Lemahnya implementasi, lanjut Rosan, akan membuat pertumbuhan ekonomi Indonesia di kuartal III kembali kontraksi di level pertumbuhan negatif sehingga secara teknikal Indonesia masuk dalam fase resesi ekonomi.


Dia menjelaskan, dari sisi perdagangan, surplus yang tercapai di bulan April dan Mei di tahun 2020 dikarenakan penurunan impor (-18.6% Year on Year atau YoY di bulan April dan -42.2% YoY di bulan Mei) yang lebih tinggi dibandingkan penurunan ekspor (-7% YoY di bulan April dan -28.95% YoY di bulan Mei). Mengingat peran golongan bahan baku/penolong yang cukup berarti (sekitar 70%) dari total impor sampai akhir Mei tahun ini, diperkirakan produksi dalam negeri untuk kepentingan konsumsi domestik dan ekspor akan terus terdampak untuk beberapa waktu kedepan.

Dari sisi investasi, penurunan realisasi penanaman modal asing diperkirakam lebih menurun (dibandingkan -9.2% di kuartal I) di kuartal II, 2020. Sedangkan momentum kenaikan realisasi investasi dalam negeri belum bisa diharapkan mengingat rendahnya pertumbuhan kredit (2.68% per bulan Mei, 2020).
Ketidak pastian dari covid-19 bukan hanya telah mempengaruhi arus perdagangan dan investasi, namun juga terhadap penurunan daya beli ataupun konsumsi dalam negeri (penurunan indeks penjualan riil sebesar -16.9% di bulan April YoY & -22.9% di bulan Mei YoY, dan penurunan indeks keyakinan konsumen sebesar -33.8% di bulan April YoY & -39.3% di bulan Mei YoY) di kuartal II, 2020.

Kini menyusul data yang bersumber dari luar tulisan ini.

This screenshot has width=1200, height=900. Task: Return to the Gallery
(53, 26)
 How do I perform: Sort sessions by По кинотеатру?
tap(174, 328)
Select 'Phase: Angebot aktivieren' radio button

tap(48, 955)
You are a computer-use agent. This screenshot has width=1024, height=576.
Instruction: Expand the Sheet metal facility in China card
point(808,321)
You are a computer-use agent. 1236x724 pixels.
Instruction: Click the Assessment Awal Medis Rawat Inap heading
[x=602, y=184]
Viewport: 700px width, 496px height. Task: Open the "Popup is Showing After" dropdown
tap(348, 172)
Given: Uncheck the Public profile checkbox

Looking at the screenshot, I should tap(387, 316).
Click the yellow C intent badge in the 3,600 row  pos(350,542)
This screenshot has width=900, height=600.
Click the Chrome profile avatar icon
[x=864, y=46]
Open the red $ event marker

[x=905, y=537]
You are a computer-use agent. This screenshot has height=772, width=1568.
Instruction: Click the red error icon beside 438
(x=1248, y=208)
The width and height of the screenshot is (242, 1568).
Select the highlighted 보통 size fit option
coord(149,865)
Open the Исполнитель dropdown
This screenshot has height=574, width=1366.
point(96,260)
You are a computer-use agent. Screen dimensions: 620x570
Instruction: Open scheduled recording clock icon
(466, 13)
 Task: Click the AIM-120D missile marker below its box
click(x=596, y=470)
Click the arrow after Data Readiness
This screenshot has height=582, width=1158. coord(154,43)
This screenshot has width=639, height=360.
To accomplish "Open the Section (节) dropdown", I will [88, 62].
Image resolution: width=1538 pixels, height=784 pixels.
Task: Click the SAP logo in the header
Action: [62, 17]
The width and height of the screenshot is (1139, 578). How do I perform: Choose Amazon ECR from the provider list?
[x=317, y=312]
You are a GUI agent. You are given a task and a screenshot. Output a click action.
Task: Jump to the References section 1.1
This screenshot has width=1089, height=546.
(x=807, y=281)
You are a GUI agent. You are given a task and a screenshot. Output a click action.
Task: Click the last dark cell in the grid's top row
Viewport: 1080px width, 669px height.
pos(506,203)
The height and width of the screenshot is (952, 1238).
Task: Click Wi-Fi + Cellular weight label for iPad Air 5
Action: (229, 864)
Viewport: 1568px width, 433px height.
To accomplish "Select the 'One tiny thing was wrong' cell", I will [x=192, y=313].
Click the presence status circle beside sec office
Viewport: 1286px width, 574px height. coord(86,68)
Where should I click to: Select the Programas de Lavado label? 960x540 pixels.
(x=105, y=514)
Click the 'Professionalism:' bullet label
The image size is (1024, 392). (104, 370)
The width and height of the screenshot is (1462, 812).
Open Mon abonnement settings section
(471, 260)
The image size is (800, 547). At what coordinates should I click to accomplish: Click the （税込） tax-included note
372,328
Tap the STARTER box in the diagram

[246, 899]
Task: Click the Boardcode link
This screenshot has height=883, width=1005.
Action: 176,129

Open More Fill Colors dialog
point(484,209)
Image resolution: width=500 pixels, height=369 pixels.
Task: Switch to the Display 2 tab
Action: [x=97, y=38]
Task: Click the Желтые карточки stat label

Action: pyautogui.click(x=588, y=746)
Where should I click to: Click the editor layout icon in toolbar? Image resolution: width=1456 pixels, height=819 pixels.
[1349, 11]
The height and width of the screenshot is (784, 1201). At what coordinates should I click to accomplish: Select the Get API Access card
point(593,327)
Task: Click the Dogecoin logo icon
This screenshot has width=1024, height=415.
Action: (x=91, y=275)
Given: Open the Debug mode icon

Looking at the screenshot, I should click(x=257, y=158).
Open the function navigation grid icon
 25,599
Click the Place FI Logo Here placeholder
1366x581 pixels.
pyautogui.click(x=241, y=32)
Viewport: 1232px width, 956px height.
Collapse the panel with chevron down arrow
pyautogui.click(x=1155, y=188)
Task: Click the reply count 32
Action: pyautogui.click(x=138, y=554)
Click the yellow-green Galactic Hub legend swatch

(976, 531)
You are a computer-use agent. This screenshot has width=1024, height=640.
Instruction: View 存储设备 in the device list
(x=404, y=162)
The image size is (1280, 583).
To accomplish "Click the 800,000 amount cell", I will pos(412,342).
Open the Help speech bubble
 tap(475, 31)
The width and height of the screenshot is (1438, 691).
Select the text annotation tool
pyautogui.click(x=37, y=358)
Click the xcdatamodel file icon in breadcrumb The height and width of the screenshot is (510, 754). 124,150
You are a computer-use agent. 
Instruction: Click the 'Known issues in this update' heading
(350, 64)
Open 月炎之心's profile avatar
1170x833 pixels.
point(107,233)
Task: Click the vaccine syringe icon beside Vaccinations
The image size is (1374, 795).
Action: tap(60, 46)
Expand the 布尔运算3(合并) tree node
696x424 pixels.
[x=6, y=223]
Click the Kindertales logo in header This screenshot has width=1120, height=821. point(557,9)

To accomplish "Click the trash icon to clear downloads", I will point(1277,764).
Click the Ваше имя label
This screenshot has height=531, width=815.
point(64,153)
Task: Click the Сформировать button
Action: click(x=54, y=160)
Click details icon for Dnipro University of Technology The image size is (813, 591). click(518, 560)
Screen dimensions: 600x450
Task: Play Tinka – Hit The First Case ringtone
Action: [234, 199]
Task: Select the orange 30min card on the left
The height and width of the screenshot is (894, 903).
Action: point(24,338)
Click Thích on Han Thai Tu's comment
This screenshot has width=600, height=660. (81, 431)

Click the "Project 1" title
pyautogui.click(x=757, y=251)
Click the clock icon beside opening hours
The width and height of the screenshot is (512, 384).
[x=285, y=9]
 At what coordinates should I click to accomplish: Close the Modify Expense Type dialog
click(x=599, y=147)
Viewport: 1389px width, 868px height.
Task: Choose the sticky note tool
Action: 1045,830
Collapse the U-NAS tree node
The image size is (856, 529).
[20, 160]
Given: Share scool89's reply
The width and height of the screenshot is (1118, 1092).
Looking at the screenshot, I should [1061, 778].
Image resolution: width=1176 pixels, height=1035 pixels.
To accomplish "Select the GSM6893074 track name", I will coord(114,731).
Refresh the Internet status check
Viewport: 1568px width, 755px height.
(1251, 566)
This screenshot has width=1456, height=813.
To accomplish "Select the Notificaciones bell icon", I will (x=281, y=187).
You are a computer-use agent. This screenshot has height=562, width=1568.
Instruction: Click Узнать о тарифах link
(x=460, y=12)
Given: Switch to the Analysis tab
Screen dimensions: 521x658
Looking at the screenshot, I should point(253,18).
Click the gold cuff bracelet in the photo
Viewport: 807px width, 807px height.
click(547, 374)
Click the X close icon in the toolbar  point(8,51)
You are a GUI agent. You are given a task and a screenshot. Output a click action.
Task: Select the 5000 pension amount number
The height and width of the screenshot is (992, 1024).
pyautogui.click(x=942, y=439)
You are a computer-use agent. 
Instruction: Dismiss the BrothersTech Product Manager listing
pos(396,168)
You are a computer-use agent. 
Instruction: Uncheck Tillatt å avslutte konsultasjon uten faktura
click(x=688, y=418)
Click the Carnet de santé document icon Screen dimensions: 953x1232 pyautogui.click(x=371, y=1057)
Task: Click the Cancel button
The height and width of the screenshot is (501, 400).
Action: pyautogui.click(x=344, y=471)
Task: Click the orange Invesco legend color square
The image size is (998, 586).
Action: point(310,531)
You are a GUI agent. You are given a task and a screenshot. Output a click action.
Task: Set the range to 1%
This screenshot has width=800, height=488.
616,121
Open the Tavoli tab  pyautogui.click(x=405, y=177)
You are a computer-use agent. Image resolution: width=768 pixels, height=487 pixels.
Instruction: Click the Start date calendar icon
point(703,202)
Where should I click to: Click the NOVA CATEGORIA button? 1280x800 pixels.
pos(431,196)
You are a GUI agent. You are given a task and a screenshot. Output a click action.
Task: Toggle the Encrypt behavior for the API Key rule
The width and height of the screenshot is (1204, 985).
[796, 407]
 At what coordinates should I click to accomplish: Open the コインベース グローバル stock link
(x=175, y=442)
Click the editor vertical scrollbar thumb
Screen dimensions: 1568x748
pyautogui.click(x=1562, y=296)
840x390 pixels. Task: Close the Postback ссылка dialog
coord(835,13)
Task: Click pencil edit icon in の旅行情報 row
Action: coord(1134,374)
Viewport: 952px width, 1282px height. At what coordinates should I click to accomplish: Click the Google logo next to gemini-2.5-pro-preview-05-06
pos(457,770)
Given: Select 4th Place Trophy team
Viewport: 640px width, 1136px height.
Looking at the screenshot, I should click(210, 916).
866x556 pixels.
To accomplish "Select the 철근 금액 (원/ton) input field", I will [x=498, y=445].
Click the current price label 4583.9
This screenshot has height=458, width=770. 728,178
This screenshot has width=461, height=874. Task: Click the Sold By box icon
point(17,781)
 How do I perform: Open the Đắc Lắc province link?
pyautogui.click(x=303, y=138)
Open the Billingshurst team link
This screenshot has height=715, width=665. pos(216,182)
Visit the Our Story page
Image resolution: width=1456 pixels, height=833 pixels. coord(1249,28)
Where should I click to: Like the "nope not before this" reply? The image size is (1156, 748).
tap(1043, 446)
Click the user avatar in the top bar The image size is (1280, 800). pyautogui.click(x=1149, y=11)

Selain faktor faktor diatas, pengalokasian ulang beberapa item (termasuk investasi jangka panjang) dari postur anggaran untuk kepentingan pemulihan ekonomi di kuartal II dan masih belum terjadinya penggelontoran untuk pemulihan ekonomi secara optimal diperkirakan akan memperkuat antisipasi kami terkait terjadinya kontraksi ekonomi sekitar -4% sampai -6% di kuartal II, 2020.
"Kami di KADIN telah memberikan pandangan sebelumnya bahwa pertumbuhan ekonomi (2.96%) di kuartal I tidak akan setinggi prakira sebelumnya dan bahkan beberapa faktor yang memperlambat pertumbuhan di kuartal I semakin nyata dialami dunia usaha ataupun sektor riil di kuartal II, 2020, paparnya.

Rosan mengaku, apabila tidak terjadi peningkatan ketepatan, kecepatan, dan keterpaduan dalam kebijakan pemulihan ekonomi, bisa dipastikan kontraksi ekonomi di kuartal III, 2020 akan terjadi lagi (prospek terjadinya resesi ekonomi). Resiko terjadinya kelumpuhan permanen di beberapa unsur dalam dunia usaha cukup tidak bisa diremehkan apabila pemulihan daya beli dan daya produksi tidak dilakukan secara inklusif, cepat, dan masif.

"Kami di KADIN berpendapat bahwasanya Peraturan Pemerintah 23, tahun 2020 perlu dikaji ulang mengingat tidak terimplimentasinya hal tersebut dikarenakan beberapa alasan termasuk belum adanya unsur penjaminan yang berkenan terhadap sistem perbankan untuk dilakukannya program restrukturisasi terhadap banyak debitur/pengusaha UMKM, BUMN, dan lain lain,"tuturnya.